C’est l’exemple de Trichet, actuel gouverneur de la Banque Centrale
de l’Union Européenne, que la gauche a sollicité et
promu. En tant que président à l’assemblée de la
commission des affaires étrangères, j’ai fait venir
Trichet pour l’auditionner lors du débat sur le traité
de Maastricht et il a répété 20 fois qu’il avait
tout fait avec le soutien et l’accord de son Ministre, M. Bérégovoy.

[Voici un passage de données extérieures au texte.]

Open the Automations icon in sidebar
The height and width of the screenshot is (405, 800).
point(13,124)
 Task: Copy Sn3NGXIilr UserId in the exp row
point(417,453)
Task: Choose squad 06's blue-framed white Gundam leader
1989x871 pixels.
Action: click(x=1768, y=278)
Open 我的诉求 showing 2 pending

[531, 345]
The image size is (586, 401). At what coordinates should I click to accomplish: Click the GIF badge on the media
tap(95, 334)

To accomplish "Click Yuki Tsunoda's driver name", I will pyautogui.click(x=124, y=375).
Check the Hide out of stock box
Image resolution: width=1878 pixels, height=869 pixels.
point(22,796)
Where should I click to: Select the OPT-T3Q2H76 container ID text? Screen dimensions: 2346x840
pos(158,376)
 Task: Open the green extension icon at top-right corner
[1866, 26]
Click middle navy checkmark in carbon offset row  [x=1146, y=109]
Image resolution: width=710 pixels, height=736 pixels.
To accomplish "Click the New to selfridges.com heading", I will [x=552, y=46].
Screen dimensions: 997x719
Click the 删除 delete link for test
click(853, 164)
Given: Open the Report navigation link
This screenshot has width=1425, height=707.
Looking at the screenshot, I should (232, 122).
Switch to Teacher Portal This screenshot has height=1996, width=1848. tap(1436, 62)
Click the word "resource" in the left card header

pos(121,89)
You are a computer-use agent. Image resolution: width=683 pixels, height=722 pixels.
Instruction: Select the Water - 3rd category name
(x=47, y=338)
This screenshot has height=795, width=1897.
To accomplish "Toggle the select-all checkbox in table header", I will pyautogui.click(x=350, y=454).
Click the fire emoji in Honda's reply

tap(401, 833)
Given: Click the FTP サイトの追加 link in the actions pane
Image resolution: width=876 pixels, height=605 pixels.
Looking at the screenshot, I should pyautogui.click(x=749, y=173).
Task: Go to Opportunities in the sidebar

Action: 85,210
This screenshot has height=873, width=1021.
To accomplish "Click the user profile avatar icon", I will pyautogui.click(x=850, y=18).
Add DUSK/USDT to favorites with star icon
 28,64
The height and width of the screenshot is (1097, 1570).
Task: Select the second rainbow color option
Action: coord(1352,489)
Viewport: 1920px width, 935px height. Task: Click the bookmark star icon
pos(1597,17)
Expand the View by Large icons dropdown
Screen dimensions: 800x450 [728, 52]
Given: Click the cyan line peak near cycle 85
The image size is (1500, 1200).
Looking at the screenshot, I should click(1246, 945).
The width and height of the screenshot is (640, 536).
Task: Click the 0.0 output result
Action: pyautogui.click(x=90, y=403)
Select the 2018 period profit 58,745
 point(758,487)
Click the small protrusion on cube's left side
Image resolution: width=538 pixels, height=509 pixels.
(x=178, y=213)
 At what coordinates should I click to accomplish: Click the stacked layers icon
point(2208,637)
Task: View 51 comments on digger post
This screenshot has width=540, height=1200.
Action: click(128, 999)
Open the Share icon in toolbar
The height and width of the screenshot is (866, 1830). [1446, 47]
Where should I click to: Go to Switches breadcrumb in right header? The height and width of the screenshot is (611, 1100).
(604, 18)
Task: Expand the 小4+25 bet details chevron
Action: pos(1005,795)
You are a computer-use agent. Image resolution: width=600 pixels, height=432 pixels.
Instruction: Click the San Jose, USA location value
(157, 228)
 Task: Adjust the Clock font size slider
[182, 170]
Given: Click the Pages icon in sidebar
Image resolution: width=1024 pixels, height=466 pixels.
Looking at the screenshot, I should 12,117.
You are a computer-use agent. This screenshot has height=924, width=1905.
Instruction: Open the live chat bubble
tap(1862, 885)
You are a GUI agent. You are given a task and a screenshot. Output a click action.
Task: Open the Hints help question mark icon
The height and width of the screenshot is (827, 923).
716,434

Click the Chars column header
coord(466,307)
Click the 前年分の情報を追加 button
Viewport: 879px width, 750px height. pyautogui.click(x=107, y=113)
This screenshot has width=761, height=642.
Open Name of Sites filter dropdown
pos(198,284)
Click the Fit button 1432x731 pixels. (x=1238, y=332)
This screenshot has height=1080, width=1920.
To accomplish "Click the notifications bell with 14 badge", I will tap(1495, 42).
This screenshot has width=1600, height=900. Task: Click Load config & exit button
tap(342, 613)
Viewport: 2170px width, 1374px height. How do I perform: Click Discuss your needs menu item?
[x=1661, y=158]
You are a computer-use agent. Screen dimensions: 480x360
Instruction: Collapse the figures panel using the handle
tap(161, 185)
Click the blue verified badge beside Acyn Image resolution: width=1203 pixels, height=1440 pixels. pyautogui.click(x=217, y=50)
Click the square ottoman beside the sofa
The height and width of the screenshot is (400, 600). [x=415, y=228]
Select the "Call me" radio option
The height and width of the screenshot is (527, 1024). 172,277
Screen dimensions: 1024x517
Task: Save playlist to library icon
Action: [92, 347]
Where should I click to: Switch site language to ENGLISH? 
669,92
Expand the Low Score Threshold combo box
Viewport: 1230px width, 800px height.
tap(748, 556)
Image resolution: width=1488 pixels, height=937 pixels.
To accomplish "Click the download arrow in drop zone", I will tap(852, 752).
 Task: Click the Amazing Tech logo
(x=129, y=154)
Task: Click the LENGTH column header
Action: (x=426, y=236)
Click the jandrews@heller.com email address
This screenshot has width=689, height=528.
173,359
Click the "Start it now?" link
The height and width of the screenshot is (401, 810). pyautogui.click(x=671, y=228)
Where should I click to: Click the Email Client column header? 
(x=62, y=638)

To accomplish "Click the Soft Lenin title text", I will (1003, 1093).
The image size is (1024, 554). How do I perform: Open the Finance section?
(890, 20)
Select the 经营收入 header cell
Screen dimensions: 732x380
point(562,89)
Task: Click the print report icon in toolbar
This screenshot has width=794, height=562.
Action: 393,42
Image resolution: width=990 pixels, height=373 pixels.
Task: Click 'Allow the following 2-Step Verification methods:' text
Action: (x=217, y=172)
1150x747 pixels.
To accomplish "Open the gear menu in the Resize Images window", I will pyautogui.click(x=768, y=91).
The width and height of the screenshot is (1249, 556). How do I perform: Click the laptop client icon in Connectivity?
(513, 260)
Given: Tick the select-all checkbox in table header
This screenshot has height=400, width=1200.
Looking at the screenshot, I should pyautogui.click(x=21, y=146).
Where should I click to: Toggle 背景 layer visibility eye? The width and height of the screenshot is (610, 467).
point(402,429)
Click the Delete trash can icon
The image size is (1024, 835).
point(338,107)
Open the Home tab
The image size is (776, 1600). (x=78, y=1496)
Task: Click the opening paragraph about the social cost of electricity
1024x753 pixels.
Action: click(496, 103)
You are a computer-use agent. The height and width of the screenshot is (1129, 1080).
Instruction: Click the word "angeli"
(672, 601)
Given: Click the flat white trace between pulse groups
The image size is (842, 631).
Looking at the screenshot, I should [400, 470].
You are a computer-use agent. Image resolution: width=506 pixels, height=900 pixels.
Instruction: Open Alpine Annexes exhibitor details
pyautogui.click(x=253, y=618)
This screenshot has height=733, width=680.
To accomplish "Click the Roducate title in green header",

Finalement, la mort de celui-ci fut le drame de toute la gauche. A
quel moment la gauche a t-elle basculé historiquement ? Ca
vient de loin. Pour ma part, je fixe ce basculement avec l’assassinat
de Jean Jaurès, le 31 juillet 1914. Jaurés fut l’homme
qui a cherché à faire la synthèse entre la
République et le Socialisme. Cette question s’est lentement
estompée depuis lors. Et, de dérapage en dérapage,
on a petit à petit abandonné la souveraineté
populaire.
AL : Fait rarissime,
alors que les membres de nos élites ne reconnaissent jamais
leurs erreurs et leurs fautes, vous écrivez dans votre livre,
« une nouvelle vassalité » que «nous,
élus des années 80, sommes collectivement coupables,
est-il nécessaire de l’avouer, d’avoir participé à
un jeu politique perverti (…) plus les années passaient,
plus la distance entre les principes affichés et le vécu
politique augmentait». Qu’est-ce qui a été
oublié, perdu, trahi, par cette distance toujours plus grande
avec les principes affichés ?
AB : D’une part, à
partir de 1983, la politique cède le pas aux contraintes
économiques. Dans ce cadre, la souveraineté populaire
perd son sens puisque les contraintes suppriment pour l’essentiel,
les capacités de choix. D’autre part, le système
présidentiel de la 5ème tue la
diversité des expressions. On aboutit ainsi à des
déclarations telle que celle de François Mitterrand
osant dire que «contre le chômage, on a tout essayé».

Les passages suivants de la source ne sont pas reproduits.